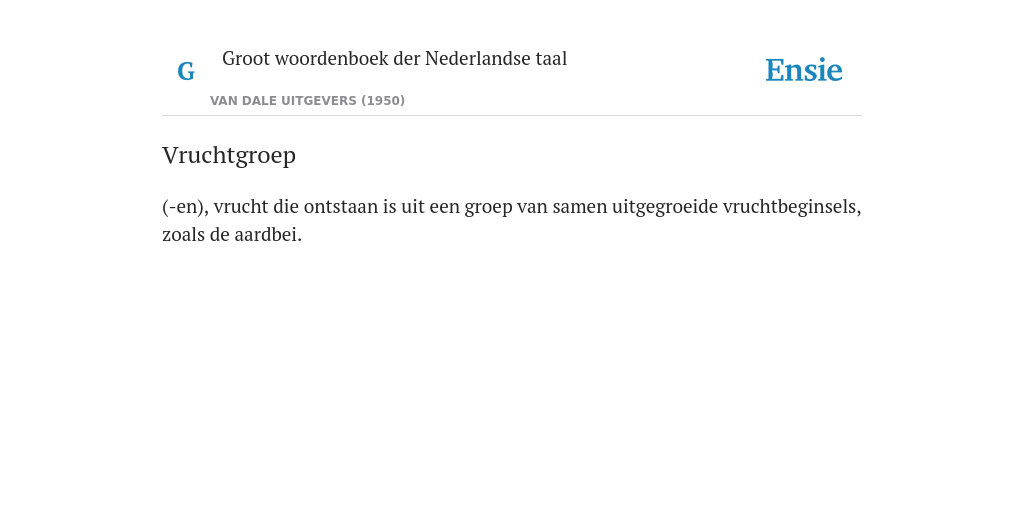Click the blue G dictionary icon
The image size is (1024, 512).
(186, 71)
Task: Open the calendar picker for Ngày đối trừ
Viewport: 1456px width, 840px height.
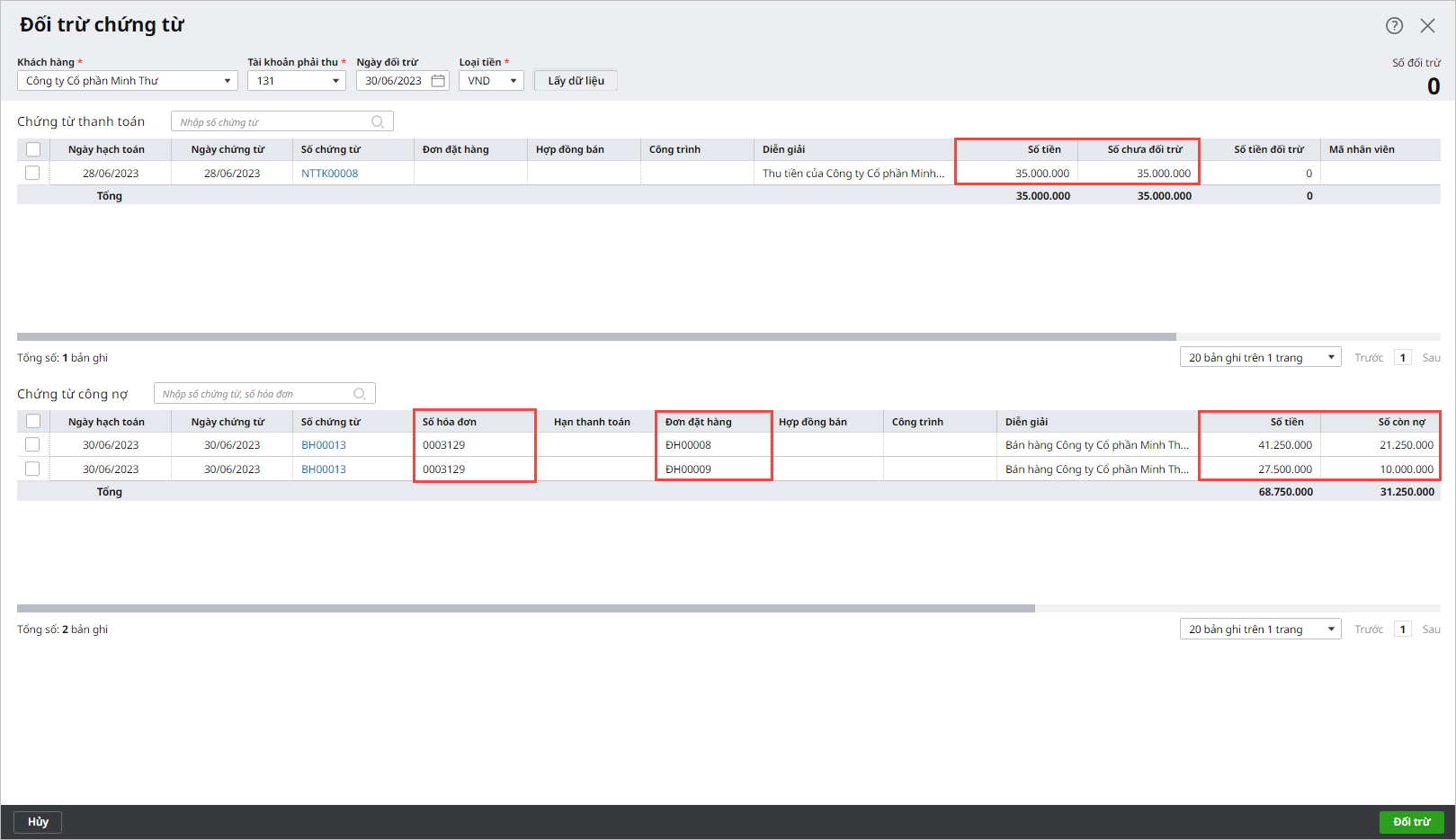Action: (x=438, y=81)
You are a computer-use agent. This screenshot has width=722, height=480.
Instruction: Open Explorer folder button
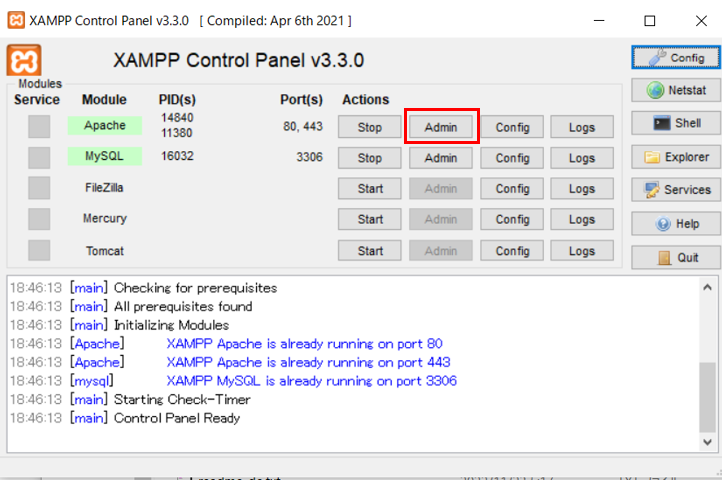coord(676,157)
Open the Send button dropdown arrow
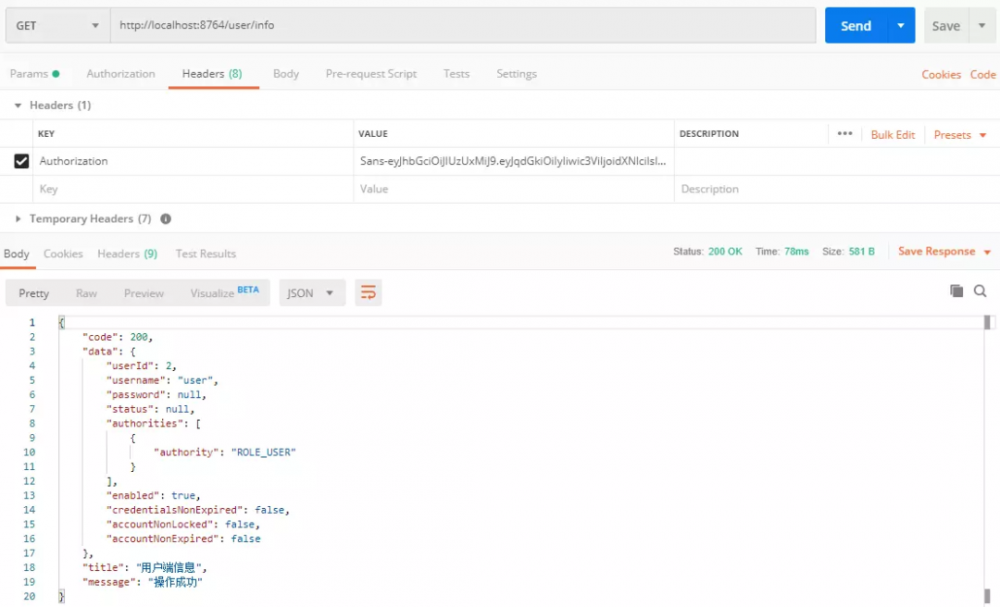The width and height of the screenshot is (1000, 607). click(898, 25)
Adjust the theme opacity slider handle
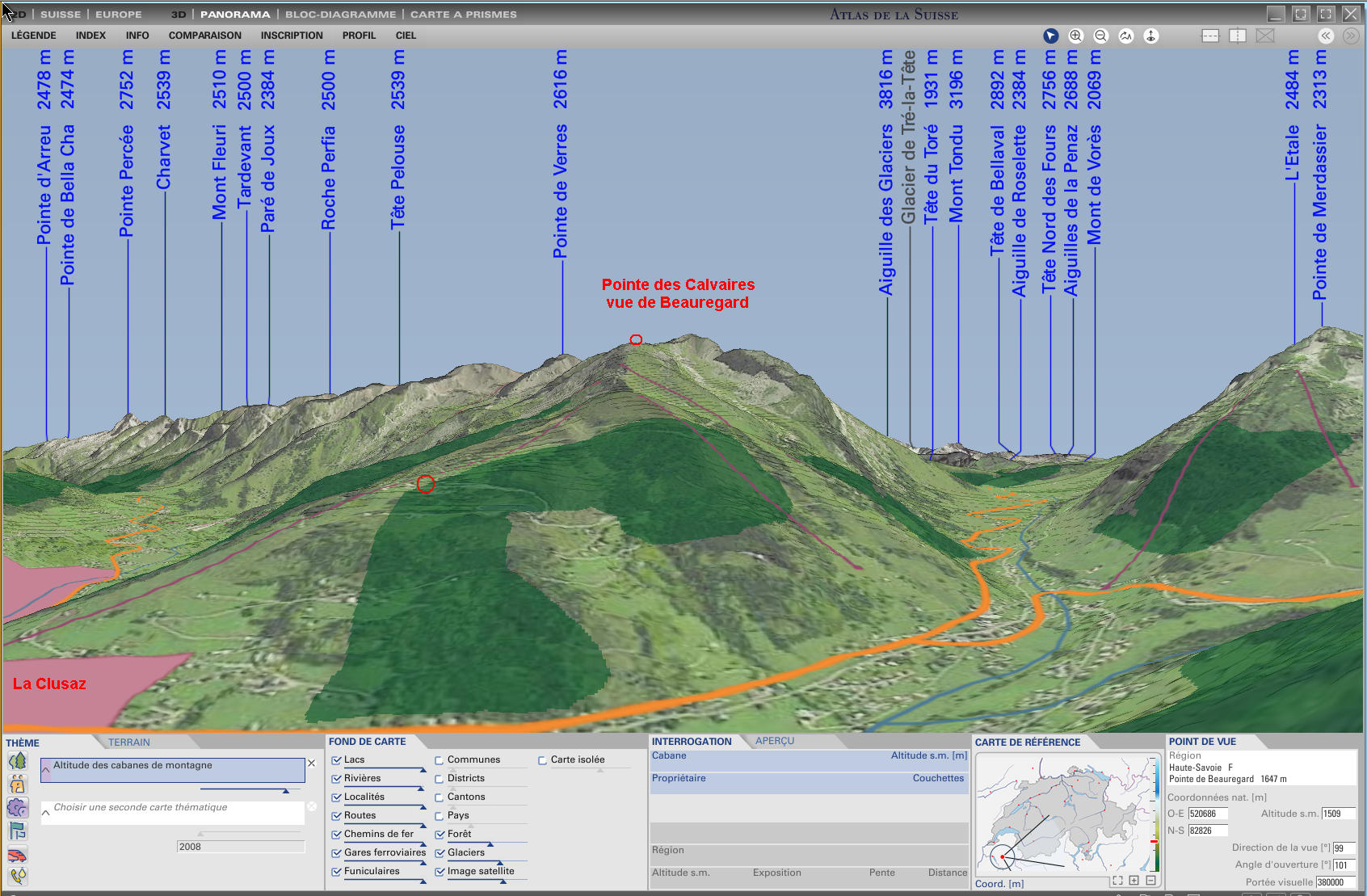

(Directions):
In the records above, find the line that contains "Task: Open the" and retype it and all lines after it exactly, leaving out any pictures.

(Response to the task):
Task: Open the calendar picker for Ngày đối trừ
Viewport: 1456px width, 840px height.
Action: (x=438, y=81)
You are a computer-use agent. This screenshot has width=722, height=480.
Instruction: Open Explorer folder button
coord(676,157)
Open the Send button dropdown arrow
The width and height of the screenshot is (1000, 607). click(898, 25)
Adjust the theme opacity slider handle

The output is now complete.